Поймав себя на том, что цитирует Салманова, Эльдаров несколько остыл, но его все еще бесила нелепость вчерашнего поведения Шихмурзаева и его гостей.
– Зачем нужно было в окно лезть?
– повторил он еще раз. Шихмурзаев молчал.
– Что ты молчишь?
– спросил Эльдаров.
– Официантка боцмана испугалась... а другая за ней... Что теперь будет?
– А что еще может быть? Вчерашнего тебе недостаточно?
– Эльдаров встал.
– Октай-муаллим, вся надежда на вас...
– Шихмурзаез тоже встал, голос его дрожал.
– Прошу вас как-нибудь повлияйте... Если он напишет, нас исключат...
– Да не волнуйся, не напишет, - сказал Эльдаров.
– Разве ты виноват в чем-нибудь? Нельзя так всего бояться. Все будет хорошо. Я не дам вас в обиду...
Когда Эльдаров вернулся в каюту, Салманов умывался.
– Ну, как самочувствие Шихмурзаева?
– спросил он, хитро улыбаясь.
– Волнуется.
– Ты успокоил его?
– Как я мог успокоить, если от меня ничего не зависит.
– Ну, не надо скромничать, от тебя зависит столько же, сколько и от меня. А то, что ты не стал его успокаивать, это хорошо.
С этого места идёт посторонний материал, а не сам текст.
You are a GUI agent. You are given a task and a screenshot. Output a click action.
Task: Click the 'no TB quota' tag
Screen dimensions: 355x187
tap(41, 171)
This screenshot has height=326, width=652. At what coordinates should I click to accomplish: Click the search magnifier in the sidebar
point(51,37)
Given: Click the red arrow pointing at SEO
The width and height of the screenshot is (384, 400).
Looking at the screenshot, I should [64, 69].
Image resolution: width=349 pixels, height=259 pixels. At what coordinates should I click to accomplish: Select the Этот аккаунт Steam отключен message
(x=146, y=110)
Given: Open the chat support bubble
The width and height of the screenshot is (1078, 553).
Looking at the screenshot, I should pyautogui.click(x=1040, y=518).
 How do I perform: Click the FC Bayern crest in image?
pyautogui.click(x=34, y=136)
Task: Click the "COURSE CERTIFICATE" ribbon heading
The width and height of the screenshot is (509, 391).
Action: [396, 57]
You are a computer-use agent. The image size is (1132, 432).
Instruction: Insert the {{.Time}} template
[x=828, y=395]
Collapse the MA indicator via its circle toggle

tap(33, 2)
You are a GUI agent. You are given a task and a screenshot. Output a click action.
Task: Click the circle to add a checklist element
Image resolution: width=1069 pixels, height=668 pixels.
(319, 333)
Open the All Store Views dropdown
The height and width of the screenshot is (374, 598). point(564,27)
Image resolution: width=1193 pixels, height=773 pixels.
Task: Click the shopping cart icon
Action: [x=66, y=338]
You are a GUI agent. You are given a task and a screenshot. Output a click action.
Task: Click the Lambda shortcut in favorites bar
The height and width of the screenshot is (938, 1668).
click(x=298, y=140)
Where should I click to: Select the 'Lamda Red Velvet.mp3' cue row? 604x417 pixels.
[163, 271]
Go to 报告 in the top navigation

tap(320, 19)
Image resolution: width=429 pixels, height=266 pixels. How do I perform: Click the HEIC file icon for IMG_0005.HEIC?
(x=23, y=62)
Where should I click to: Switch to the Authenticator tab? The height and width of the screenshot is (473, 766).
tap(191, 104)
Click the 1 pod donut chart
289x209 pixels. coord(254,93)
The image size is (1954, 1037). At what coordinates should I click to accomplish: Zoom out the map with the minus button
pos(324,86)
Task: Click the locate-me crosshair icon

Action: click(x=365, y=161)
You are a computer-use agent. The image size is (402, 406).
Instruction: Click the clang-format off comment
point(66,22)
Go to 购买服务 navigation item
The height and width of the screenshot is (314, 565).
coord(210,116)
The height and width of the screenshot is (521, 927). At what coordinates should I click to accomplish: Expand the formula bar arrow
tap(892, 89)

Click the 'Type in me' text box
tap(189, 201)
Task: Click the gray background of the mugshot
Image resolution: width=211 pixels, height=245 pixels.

Пусть не думает, что все так просто.
– Газанфар-муаллим!
– Эльдаров, забыв о возрасте Салманова и о многих других соображениях, из-за которых считал неудобным для себя вступать с ним в пререкания, закричал: - Неужели вы не понимаете, что так нельзя?! Неужели вам это непонятно?! Ведь он весь дрожит от страха... Нельзя так унижать человеческое достоинство... Никто не имеет права на это, ни вы, ни я, никто другой... Поймите это...
Голос Эльдарова сорвался, он замолчал, тяжело переводя
дыхание.
– Это ужасно, - сказал он еще раз и сел на стул. Салманов перестал обтираться полотенцем и подошел к нему.
– Пойми, - сказал он.
– Мне не меньше твоего жаль его. Но если бы он вел себя подобающим образом, ничего бы не было вообще. Сам во всем виноват...
Эльдаров посмотрел на него, и Салманов торопливо добавил:
– Уверяю тебя, мне самому все это неприятно. Я ночью спать не мог из-за этого. Если до ребят не дошел вчерашний шум, мы даже собрание не устроим. Скажу им пару слов и все...
– Нельзя, чтобы он так боялся. Надо объяснить ему, что мы не собираемся никуда писать о них.
– Хорошо, хорошо, успокойся. Я и не собирался писать. Я же еще вчера сказал тебе. Зачем, чтобы их исключали, это и не входило в мои намерения...
Когда они пошли завтракать, Шихмурзаева и Садыхова в ресторане не было. Не было и Оли. В остальном все было так же: почти все студенты вместо своего третьеклассного сидели здесь, многие пили пиво.
– Кажется, ничего не знают, - сказал Эльдаров.